拍品专文
The following two lots are watercolour and chalk studies for the East Window of All Saints church in Cambridge, built by the English Gothic Revival architect, George Frederick Bodley. All Saints is situated in Jesus Lane, opposite Jesus College for which the artist was to design some of his greatest windows in the following decade. All Saints was constructed between 1863 and 1870, and the full window scheme was produced by Morris & Co. in 1866. However, several of the individual figures had been designed earlier in the 1860s for different churches. Twelve out of the twenty figures were designed by Burne-Jones himself, nine of which were original designs. Of the residual figures, four were designed by Ford Madox Brown, all of them initially created for other churches. The remaining four were conceived by William Morris. Burne-Jones charged four guineas each for most of the cartoons, the only exceptions being the figures of Adam and Eve in the top tier, which cost the parish another guinea apiece. This may have been because the employment of nude models was involved.

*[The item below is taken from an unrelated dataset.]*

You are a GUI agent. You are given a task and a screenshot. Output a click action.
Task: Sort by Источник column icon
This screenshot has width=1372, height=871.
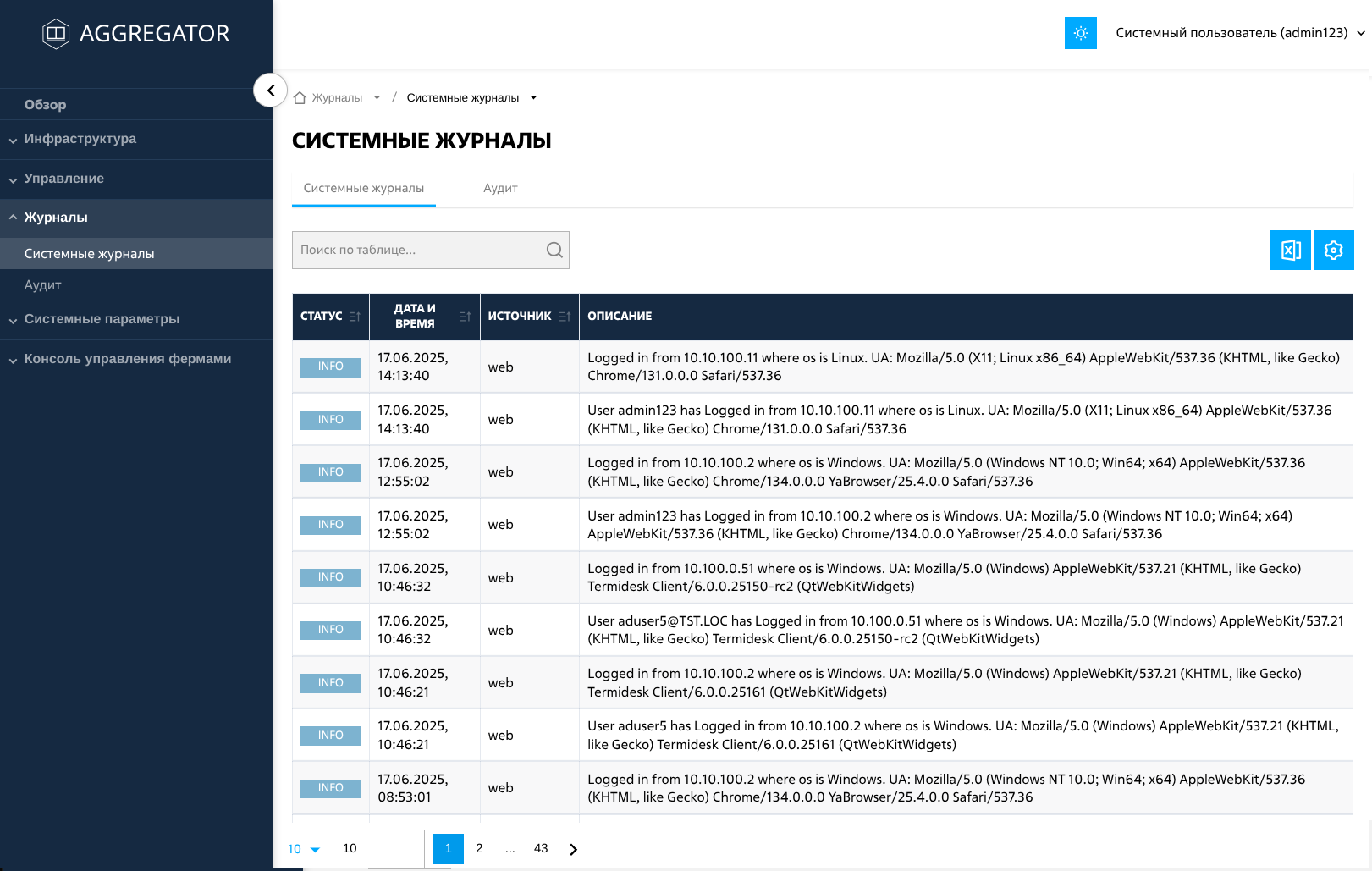[565, 317]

The following two studies are full length vertical compositions for the figures of St Agnes and St Dorothy, who can both be found in the lowest row in the East Window, closest to the congregation. The window's lowest tier represents five female saints noted for their rejection of matrimony. St Agnes is second from the left; the others, from left to right, are saints Barbara, Radegunda, Dorothy and Catherine of Alexandria. The complete East Window design shows Christ Enthroned (also designed by Burne-Jones) above a chorus of angels flanked by Adam and Eve, with seventeen saints, leaders and biblical figures below.
St Agnes (lot 107) was designed specifically for this window in 1866, and she is easily recognisable due to her attributes of the lamb she holds in her arms, indicative of her innocence, and the palm branch which signifies her as a martyr. St Dorothy is a lesser known saint. Part of her story is that she met a mysterious child on the way to her martyrdom, and they are depicted here, reaching for her hand with their angelic wings clearly visible. She is also depicted with a sword in her right hand, the instrument of her execution.
Burne-Jones was commissioned to render his designs as cartoons with transferable outlines, so the inclusion here of the backgrounds are, as Luke Farey describes, ‘intriguingly superfluous’ since in the finished stained glass panels the saints are both surrounded with textual and floral ornamentation (L. Farey, Visions and Visionaries: Visions and Imaginings in Blake, Burne-Jones, Allen Ginsberg, John Latham and other masters, Llandysul, 2018, p. 48). The presence of the more developed backgrounds are thus suggestive that Burne-Jones added them for his own pleasure, conceiving the studies as works of art in their own right, and not simply as decorative designs.